When the U.S. Food and Drug Administration (F.D.A.) approved a new type of cholesterol-lowering medicine in 2002, it did so on the basis of a handful of clinical trials covering a total of 3,900 patients. None of the patients took the medicine for more than 12 weeks, and the trials offered no evidence that it had reduced heart attacks or cardiovascular disease, the goal of any cholesterol drug.

The lack of evidence has not stopped doctors from heavily prescribing that drug, whether in a stand-alone form sold as Zetia or as a combination medicine called Vytorin. Aided by extensive consumer advertising, sales of the medicines reached $5.2 billion last year, making them among the best-selling drugs in the world. More than three million people worldwide take either drug every day.

Yet there is still no proof that the drugs help patients live longer or avoid heart attacks.
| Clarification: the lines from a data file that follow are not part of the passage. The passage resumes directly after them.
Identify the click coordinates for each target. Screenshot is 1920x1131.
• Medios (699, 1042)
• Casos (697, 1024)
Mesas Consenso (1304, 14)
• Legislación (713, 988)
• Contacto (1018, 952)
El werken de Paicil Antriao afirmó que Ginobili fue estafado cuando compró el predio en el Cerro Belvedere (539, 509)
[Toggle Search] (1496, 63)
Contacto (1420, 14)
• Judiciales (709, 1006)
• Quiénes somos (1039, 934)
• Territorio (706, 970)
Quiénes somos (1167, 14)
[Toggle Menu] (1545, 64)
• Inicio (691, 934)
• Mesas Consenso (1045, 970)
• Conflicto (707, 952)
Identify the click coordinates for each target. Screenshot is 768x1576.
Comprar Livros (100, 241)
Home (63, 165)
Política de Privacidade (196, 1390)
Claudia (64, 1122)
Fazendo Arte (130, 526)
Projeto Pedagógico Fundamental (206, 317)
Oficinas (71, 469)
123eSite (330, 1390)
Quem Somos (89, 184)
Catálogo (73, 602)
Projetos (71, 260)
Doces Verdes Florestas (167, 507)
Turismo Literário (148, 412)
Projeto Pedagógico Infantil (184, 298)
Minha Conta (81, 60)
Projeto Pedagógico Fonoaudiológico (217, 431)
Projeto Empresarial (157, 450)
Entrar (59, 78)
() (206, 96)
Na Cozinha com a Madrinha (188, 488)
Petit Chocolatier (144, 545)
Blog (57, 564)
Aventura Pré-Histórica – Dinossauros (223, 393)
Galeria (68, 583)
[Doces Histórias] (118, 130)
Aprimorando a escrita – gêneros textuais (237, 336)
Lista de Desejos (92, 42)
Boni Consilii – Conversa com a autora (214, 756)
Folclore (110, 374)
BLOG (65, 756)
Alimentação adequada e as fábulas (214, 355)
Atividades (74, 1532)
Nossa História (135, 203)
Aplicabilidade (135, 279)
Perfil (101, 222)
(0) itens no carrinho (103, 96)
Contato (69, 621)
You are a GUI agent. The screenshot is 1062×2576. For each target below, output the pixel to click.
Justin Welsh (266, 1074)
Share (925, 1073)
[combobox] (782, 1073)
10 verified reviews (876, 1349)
This year Vytorin has failed two clinical trials meant to show its benefits. Worse, scientists are debating whether there is a link between the drugs and cancer. 

Researchers reported last month that patients in three clinical trials had a 40 percent higher chance of dying from cancer if they took Vytorin instead of a sugar pill or another medicine, although the leader of that study says the finding might be due to chance.

Now some prominent cardiologists say that the evidence has swung so decisively against the drugs that they should not be sold. “The only place people should be taking it is in a clinical trial,” Dr. Allen J. Taylor of the Walter Reed Army Medical Center said of Zetia. (Vytorin is a single pill that combines Zetia with a statin, an older form of cholesterol-lowering medicine whose effectiveness and safety are not in question.)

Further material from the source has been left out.